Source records
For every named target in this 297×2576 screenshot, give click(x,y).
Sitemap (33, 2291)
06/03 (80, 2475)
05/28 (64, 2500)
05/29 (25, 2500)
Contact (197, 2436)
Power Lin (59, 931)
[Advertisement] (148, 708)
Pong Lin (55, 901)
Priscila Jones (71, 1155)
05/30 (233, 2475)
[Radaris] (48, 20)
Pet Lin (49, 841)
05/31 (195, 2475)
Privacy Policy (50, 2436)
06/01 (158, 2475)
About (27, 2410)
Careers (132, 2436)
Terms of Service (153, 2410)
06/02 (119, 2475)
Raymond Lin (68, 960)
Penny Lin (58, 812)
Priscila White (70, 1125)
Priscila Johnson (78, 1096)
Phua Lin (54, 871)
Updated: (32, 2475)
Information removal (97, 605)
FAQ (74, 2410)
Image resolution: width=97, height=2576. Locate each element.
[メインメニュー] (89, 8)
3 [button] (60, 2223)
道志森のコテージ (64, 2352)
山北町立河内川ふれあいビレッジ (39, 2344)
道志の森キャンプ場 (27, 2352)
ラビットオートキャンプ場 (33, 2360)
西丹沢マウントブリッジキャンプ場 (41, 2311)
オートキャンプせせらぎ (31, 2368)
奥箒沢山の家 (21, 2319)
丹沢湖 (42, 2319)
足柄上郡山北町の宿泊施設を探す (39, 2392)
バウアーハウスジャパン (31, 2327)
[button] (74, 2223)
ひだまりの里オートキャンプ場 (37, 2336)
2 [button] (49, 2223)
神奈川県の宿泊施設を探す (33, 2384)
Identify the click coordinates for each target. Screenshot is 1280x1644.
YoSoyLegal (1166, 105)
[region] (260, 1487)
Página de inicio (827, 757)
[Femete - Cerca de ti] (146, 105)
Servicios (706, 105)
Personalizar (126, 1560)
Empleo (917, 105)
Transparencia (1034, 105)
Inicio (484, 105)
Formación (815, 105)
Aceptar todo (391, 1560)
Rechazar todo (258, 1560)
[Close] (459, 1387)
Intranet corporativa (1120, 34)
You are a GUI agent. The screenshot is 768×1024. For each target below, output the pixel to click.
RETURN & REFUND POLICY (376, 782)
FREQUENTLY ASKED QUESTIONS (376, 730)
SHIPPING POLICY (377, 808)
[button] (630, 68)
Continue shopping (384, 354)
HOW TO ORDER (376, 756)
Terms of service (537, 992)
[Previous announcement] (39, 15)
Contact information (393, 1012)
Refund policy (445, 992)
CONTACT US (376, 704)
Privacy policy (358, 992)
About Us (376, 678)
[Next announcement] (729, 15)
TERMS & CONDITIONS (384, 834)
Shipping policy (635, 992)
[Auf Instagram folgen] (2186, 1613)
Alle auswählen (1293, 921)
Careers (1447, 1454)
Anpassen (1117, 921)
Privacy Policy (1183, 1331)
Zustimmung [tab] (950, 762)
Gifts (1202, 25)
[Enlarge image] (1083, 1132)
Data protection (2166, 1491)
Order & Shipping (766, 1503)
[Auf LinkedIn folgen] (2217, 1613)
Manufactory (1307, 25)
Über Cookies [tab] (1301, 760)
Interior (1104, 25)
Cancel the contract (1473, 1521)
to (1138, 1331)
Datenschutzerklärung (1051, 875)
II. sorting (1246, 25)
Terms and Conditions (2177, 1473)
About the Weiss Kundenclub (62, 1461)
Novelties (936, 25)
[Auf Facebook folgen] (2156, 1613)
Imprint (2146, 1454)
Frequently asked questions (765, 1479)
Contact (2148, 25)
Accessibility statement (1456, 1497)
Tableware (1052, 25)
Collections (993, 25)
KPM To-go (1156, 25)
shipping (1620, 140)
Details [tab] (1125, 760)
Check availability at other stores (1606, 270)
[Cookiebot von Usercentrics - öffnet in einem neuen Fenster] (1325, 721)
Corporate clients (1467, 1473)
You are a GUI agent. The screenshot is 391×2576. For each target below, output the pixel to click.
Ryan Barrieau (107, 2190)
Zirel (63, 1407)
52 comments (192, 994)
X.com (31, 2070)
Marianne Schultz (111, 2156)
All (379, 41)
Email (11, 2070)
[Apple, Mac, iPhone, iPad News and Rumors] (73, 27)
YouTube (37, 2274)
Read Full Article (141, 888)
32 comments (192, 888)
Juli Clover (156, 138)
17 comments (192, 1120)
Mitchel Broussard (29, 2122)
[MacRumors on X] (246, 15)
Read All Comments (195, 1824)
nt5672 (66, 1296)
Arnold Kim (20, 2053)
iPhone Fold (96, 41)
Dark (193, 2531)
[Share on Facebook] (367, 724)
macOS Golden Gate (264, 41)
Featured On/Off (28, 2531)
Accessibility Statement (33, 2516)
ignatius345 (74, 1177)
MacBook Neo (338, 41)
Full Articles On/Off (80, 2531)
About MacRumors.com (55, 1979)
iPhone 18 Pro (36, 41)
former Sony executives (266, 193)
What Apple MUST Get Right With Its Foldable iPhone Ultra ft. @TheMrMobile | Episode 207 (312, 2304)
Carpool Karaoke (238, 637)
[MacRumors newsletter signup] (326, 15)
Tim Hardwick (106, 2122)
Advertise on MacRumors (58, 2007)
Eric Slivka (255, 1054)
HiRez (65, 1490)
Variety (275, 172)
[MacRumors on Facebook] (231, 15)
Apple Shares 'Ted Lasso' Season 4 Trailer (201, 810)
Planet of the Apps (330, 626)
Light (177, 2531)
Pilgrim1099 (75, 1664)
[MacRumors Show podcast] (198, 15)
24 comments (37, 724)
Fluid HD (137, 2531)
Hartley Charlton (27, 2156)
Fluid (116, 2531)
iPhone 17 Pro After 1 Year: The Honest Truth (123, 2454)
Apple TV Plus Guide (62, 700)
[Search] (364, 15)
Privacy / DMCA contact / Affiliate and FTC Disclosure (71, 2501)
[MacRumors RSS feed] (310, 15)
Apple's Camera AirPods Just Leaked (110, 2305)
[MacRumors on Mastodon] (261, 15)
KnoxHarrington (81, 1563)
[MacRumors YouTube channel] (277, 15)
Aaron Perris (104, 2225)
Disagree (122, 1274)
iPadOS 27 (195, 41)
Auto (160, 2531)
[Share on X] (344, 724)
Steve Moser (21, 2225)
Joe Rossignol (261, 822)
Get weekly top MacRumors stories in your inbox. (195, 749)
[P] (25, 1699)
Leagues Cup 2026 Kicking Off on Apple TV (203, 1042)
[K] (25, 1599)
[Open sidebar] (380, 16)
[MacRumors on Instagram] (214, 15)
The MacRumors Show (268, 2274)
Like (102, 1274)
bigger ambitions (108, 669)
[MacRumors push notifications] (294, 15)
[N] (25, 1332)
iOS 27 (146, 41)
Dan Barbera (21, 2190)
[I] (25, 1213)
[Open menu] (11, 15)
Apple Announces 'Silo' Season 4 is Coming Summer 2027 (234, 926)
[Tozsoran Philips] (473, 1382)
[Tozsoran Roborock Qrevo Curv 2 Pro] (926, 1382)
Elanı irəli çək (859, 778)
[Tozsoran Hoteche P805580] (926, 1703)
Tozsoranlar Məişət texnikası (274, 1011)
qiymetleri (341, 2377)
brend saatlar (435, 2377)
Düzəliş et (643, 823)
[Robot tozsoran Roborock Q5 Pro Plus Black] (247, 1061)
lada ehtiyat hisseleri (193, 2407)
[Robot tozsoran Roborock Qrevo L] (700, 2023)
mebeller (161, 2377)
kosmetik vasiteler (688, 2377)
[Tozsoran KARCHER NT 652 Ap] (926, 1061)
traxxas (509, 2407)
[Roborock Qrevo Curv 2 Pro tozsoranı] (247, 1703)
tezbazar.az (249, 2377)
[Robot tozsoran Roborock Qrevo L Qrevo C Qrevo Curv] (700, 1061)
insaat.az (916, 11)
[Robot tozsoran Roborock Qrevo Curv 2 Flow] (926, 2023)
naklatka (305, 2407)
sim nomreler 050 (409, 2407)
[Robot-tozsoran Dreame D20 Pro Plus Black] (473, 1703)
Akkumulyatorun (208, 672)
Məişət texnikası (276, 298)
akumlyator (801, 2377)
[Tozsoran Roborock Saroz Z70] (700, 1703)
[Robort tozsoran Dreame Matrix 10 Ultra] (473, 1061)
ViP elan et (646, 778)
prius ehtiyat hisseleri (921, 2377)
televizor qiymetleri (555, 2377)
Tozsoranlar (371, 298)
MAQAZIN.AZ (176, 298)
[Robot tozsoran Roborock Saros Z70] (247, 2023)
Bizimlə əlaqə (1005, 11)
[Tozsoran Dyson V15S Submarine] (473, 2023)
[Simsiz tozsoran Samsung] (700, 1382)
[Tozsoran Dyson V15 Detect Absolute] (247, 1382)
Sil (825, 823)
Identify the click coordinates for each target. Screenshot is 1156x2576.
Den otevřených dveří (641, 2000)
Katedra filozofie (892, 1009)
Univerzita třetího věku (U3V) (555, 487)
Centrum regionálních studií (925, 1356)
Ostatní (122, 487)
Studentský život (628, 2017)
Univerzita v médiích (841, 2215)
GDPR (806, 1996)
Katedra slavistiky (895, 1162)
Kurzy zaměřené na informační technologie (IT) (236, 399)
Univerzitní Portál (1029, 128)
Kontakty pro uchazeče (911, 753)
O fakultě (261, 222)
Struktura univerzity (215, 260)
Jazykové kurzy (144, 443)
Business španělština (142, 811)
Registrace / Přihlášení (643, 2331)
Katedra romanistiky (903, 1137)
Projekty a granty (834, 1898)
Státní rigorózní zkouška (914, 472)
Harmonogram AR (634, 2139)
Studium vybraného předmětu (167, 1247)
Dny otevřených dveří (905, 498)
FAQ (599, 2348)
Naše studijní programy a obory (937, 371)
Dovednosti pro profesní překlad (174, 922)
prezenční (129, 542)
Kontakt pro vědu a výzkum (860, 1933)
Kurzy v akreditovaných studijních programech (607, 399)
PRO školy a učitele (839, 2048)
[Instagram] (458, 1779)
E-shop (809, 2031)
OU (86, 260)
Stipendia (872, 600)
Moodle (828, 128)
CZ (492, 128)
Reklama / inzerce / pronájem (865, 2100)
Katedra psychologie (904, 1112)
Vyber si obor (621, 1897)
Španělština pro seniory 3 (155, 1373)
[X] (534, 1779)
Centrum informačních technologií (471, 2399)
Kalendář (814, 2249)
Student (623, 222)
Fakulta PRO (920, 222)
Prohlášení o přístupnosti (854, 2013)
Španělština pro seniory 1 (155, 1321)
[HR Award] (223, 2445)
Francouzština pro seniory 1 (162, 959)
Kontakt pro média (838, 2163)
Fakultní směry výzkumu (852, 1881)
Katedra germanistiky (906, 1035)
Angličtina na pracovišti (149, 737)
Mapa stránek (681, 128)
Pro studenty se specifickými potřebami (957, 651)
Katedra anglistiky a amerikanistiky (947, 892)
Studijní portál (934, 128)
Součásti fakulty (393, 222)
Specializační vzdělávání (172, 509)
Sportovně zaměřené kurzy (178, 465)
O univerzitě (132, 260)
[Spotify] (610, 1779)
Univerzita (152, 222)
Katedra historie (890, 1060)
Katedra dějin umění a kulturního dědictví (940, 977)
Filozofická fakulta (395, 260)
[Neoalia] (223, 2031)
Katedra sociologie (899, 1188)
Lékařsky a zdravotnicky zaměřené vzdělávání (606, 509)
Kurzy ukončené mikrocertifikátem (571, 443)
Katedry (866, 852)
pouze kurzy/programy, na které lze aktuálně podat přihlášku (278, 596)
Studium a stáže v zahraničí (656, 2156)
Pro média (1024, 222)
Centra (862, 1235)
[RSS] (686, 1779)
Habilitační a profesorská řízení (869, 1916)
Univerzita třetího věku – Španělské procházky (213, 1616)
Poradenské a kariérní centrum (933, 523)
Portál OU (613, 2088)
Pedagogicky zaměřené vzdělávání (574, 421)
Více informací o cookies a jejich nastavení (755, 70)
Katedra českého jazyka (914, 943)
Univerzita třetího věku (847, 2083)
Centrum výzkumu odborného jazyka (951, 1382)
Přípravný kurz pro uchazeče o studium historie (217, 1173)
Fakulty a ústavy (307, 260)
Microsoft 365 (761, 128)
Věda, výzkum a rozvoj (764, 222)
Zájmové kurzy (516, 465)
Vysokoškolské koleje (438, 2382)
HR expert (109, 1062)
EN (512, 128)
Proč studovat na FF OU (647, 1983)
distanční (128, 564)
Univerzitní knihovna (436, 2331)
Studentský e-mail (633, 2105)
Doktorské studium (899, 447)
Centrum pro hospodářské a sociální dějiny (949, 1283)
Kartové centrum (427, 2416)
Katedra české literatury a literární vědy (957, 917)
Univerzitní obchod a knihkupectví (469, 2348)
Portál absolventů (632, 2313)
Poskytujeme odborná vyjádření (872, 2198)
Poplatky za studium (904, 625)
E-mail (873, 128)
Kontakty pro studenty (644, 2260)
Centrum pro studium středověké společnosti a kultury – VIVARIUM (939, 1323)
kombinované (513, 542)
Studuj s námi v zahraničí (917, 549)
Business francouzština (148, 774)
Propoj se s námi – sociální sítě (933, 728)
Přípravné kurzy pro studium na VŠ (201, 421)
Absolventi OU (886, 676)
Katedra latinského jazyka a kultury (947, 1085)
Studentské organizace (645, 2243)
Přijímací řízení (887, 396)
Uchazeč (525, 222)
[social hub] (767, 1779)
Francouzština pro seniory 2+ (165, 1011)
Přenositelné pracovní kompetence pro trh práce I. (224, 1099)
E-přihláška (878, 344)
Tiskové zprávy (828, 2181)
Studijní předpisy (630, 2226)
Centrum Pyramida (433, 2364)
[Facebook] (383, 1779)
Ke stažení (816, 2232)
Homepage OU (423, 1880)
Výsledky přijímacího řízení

[What you should do] Retype exactly, and only, the lines above from the one where "Rechazar todo (258, 1560)" occurs up to and including the one where "About Us (376, 678)" occurs.

[Answer to this exercise]
Rechazar todo (258, 1560)
[Close] (459, 1387)
Intranet corporativa (1120, 34)
You are a GUI agent. The screenshot is 768×1024. For each target below, output the pixel to click.
RETURN & REFUND POLICY (376, 782)
FREQUENTLY ASKED QUESTIONS (376, 730)
SHIPPING POLICY (377, 808)
[button] (630, 68)
Continue shopping (384, 354)
HOW TO ORDER (376, 756)
Terms of service (537, 992)
[Previous announcement] (39, 15)
Contact information (393, 1012)
Refund policy (445, 992)
CONTACT US (376, 704)
Privacy policy (358, 992)
About Us (376, 678)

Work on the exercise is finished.